AVAILABLE DATA:
*****
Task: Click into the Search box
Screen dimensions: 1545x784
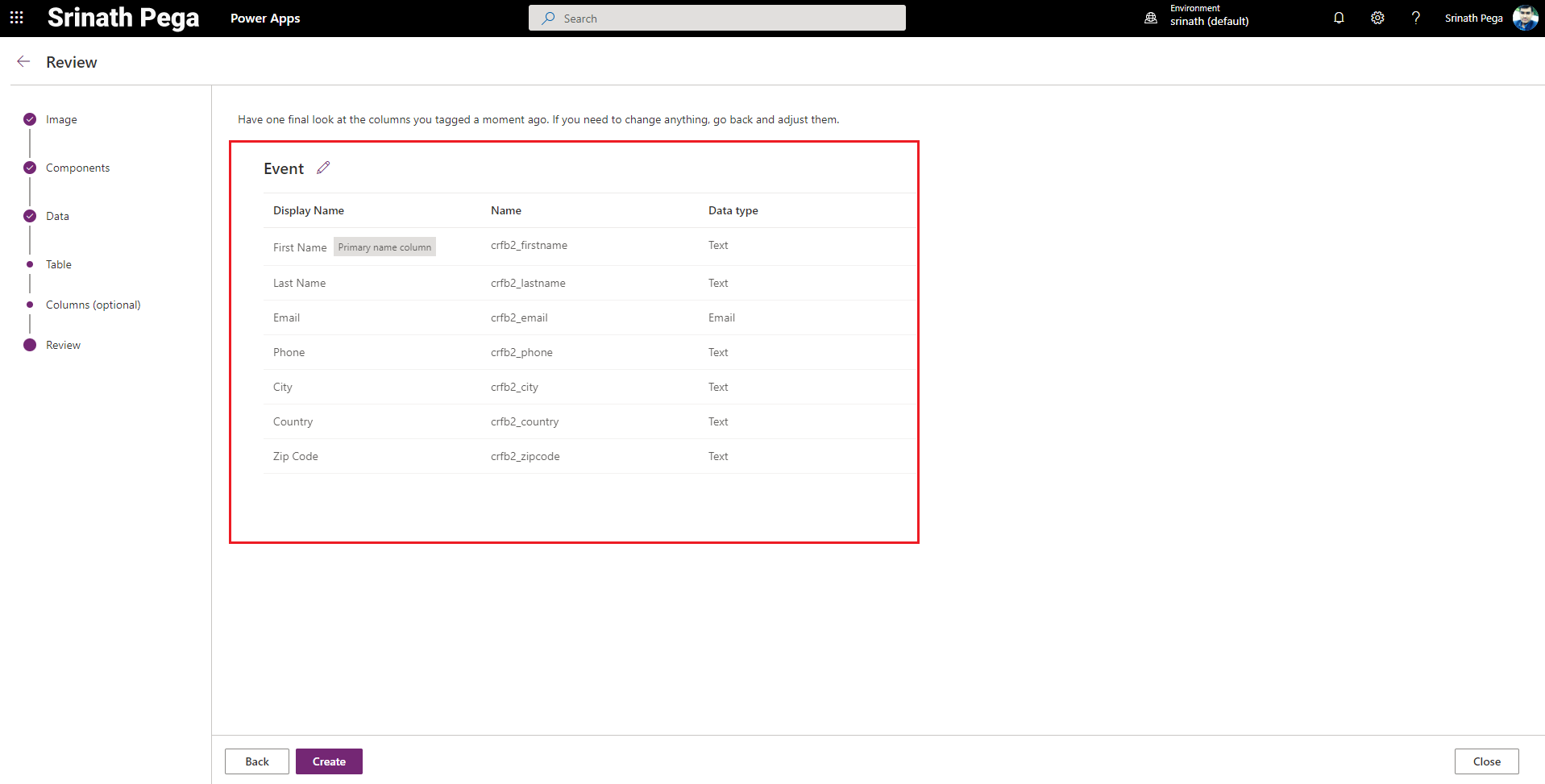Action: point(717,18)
*****
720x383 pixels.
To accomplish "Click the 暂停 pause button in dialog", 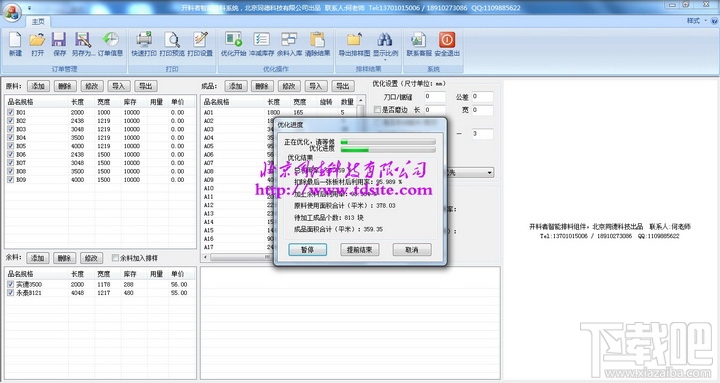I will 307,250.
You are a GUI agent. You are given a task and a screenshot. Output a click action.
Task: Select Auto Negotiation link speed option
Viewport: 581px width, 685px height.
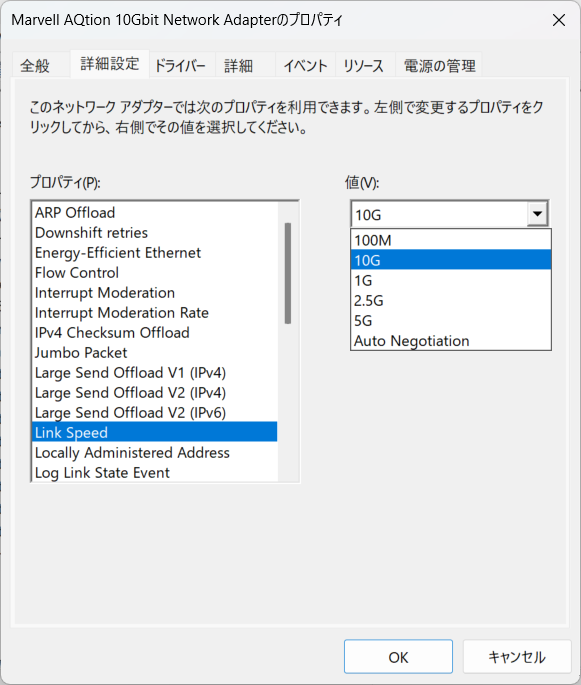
*****
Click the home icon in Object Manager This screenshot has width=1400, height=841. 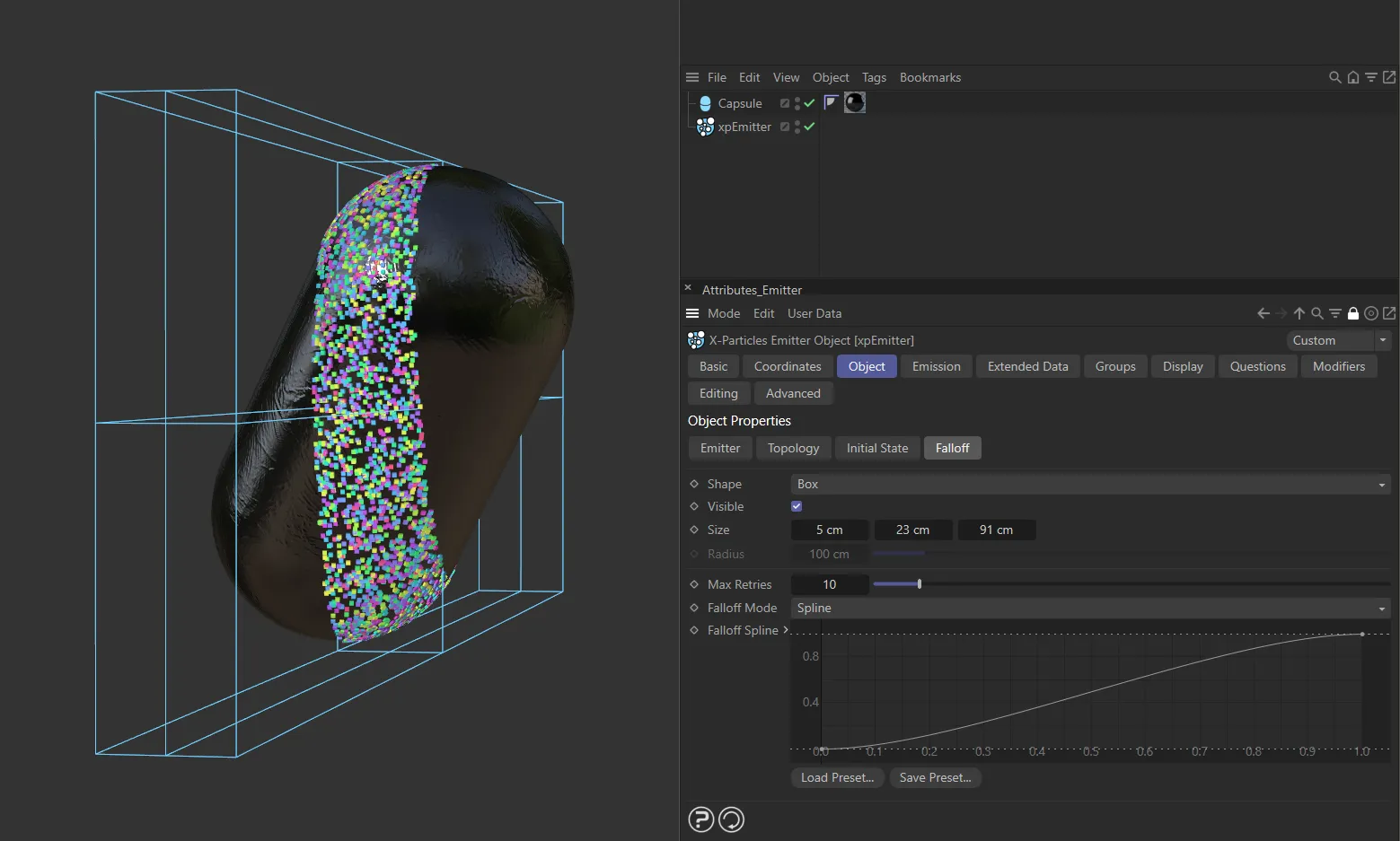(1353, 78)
*****
WORK TO BE COMPLETED: Find where the line with "Task: Select Auto" sits in the material above, then copy exactly from it through the line with "Viewport: 581px width, 685px height.". Add no other line.

YOUR SOLUTION:
Task: Select Auto Negotiation link speed option
Viewport: 581px width, 685px height.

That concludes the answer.